Set problem:
Convert the records, from the first line through the line containing "click(x=453, y=132)" inclusive, into a Markdown table with the columns Row and Line. Omit blank lines and leave the pictures out.

Extracted data:
"""
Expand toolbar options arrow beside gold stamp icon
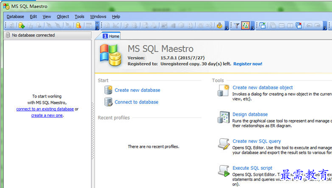This screenshot has height=188, width=332. click(x=227, y=26)
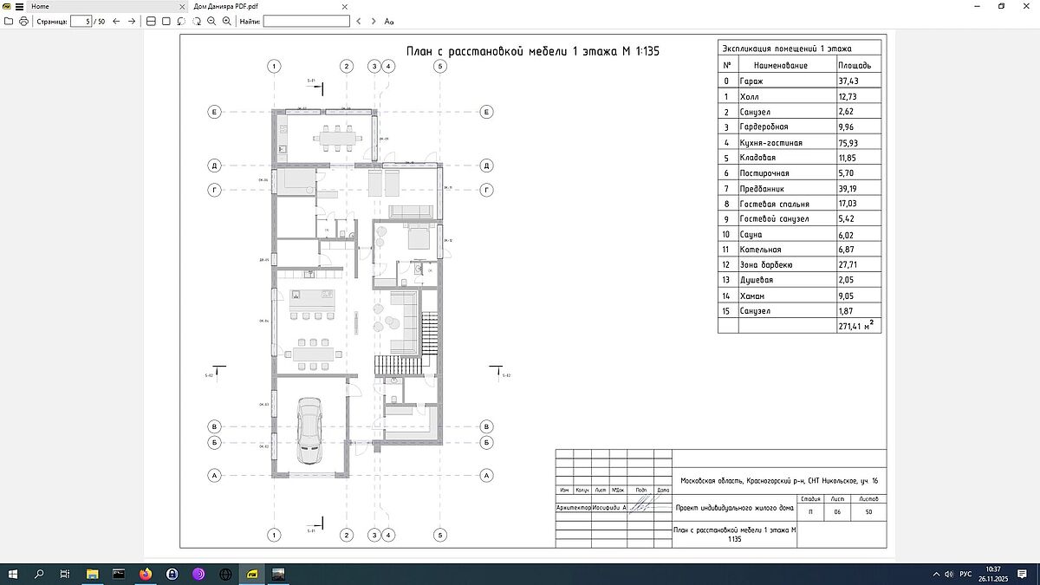The height and width of the screenshot is (585, 1040).
Task: Click the Найти search text field
Action: [306, 21]
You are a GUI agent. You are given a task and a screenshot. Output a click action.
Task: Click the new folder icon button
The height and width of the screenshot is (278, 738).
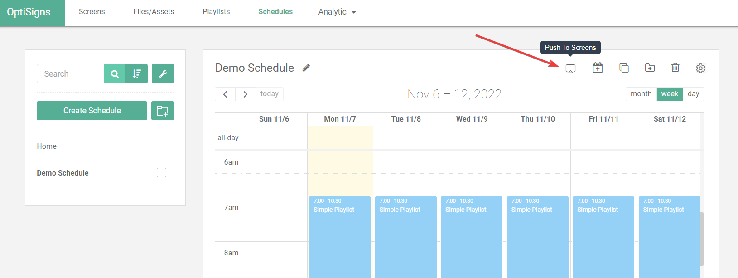163,111
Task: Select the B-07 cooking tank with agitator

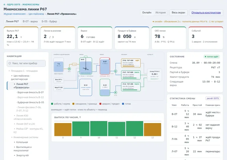Action: 86,66
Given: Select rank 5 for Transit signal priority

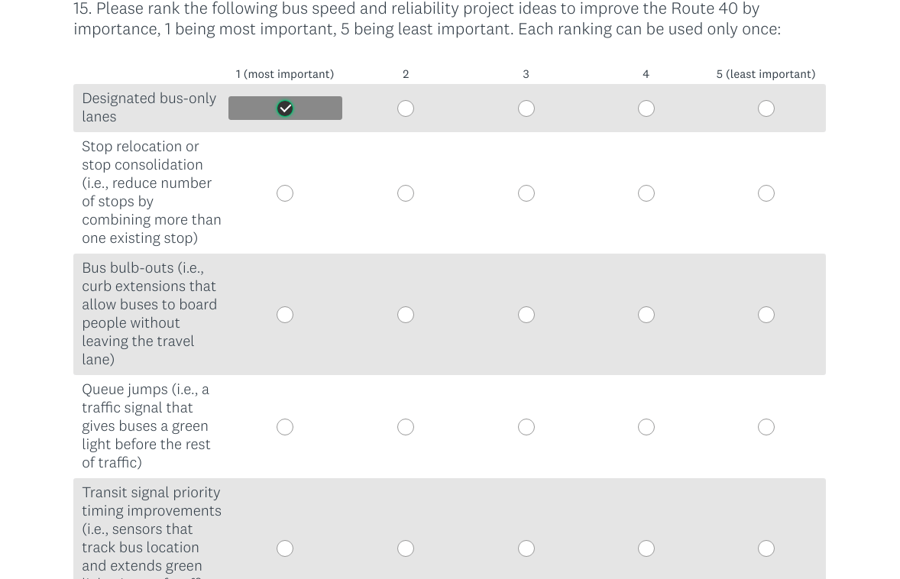Looking at the screenshot, I should point(766,548).
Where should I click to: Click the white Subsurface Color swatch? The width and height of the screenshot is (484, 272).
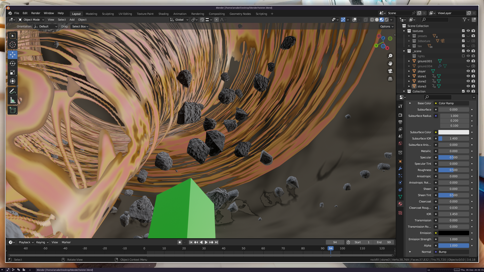click(x=453, y=132)
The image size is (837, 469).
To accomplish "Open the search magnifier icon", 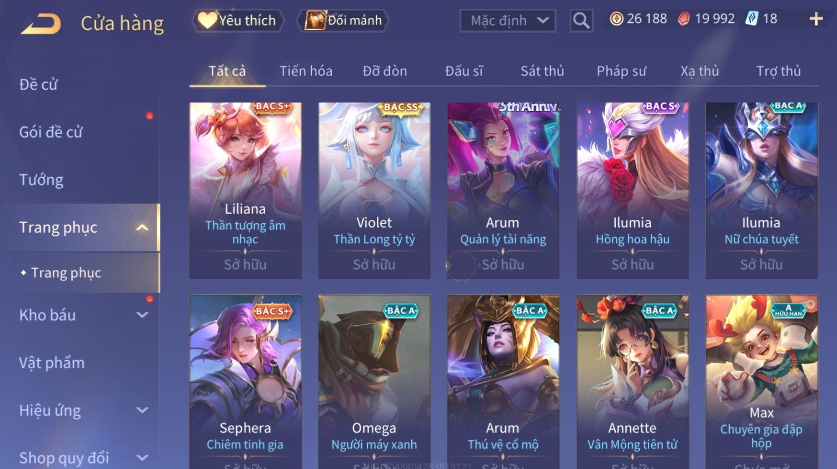I will [581, 21].
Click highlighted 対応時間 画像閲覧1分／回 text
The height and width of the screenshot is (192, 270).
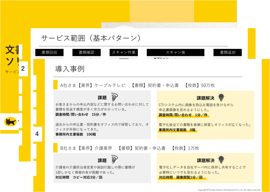181,178
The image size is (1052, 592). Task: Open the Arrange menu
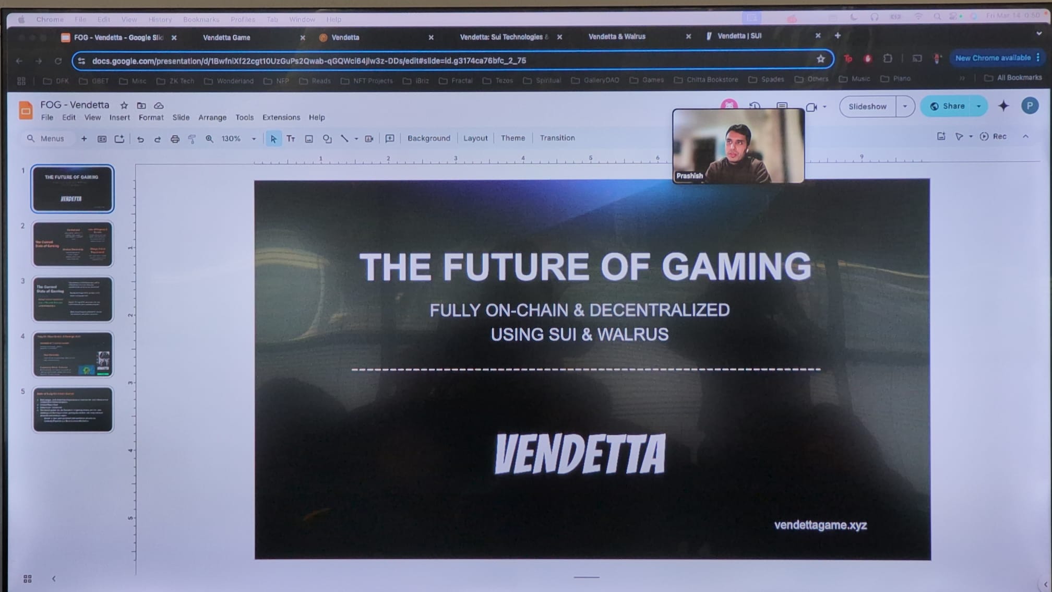[x=212, y=117]
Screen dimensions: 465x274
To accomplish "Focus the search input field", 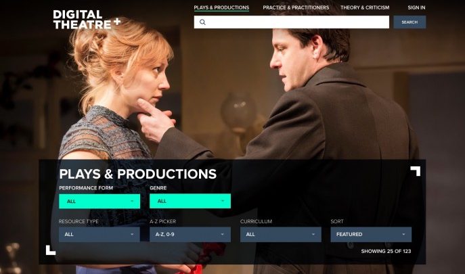I will pos(292,22).
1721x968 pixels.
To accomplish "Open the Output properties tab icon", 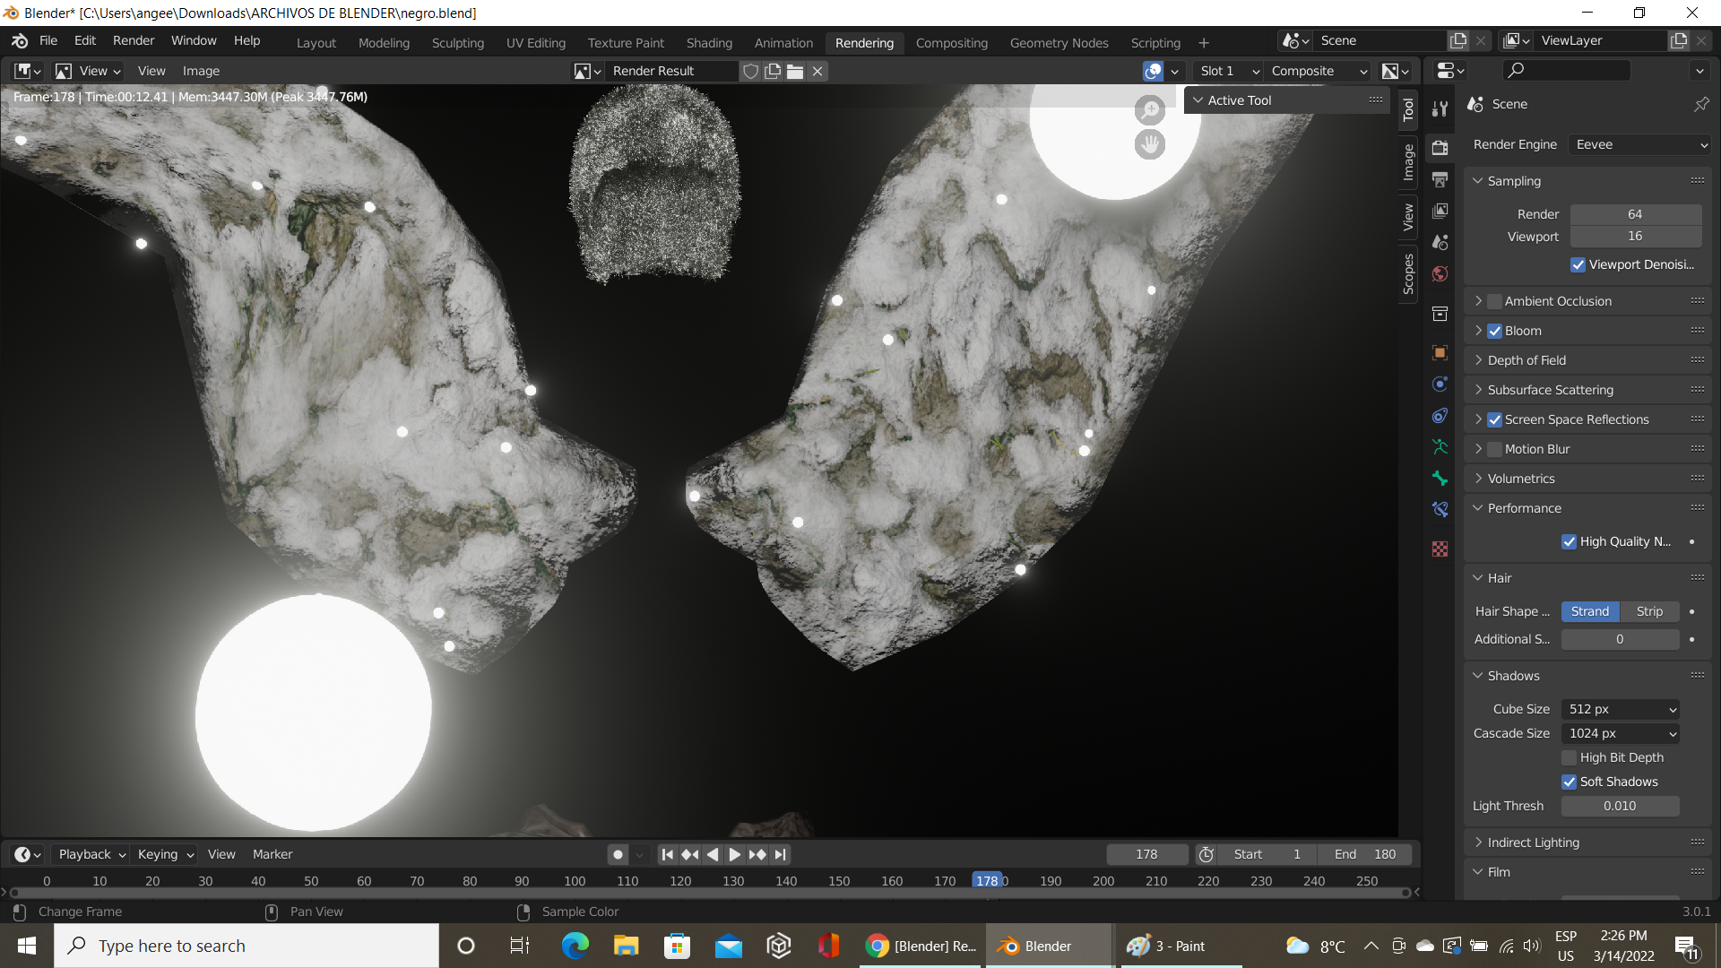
"""
Task output:
| Row | Line |
|---|---|
| 1 | Expand toolbar options arrow beside gold stamp icon |
| 2 | This screenshot has height=188, width=332. click(x=227, y=26) |
| 3 | The height and width of the screenshot is (585, 1040). |
| 4 | Task: Click the Найти search text field |
| 5 | Action: [306, 21] |
| 6 | You are a GUI agent. You are given a task and a screenshot. Output a click action. |
| 7 | Task: Click the new folder icon button |
| 8 | The height and width of the screenshot is (278, 738). |
| 9 | 163,111 |
| 10 | Task: Select the B-07 cooking tank with agitator |
| 11 | Action: 86,66 |
| 12 | Given: Select rank 5 for Transit signal priority |
| 13 | Looking at the screenshot, I should point(766,548). |
| 14 | Where should I click to: Click the white Subsurface Color swatch? The width and height of the screenshot is (484, 272). |
| 15 | click(x=453, y=132) |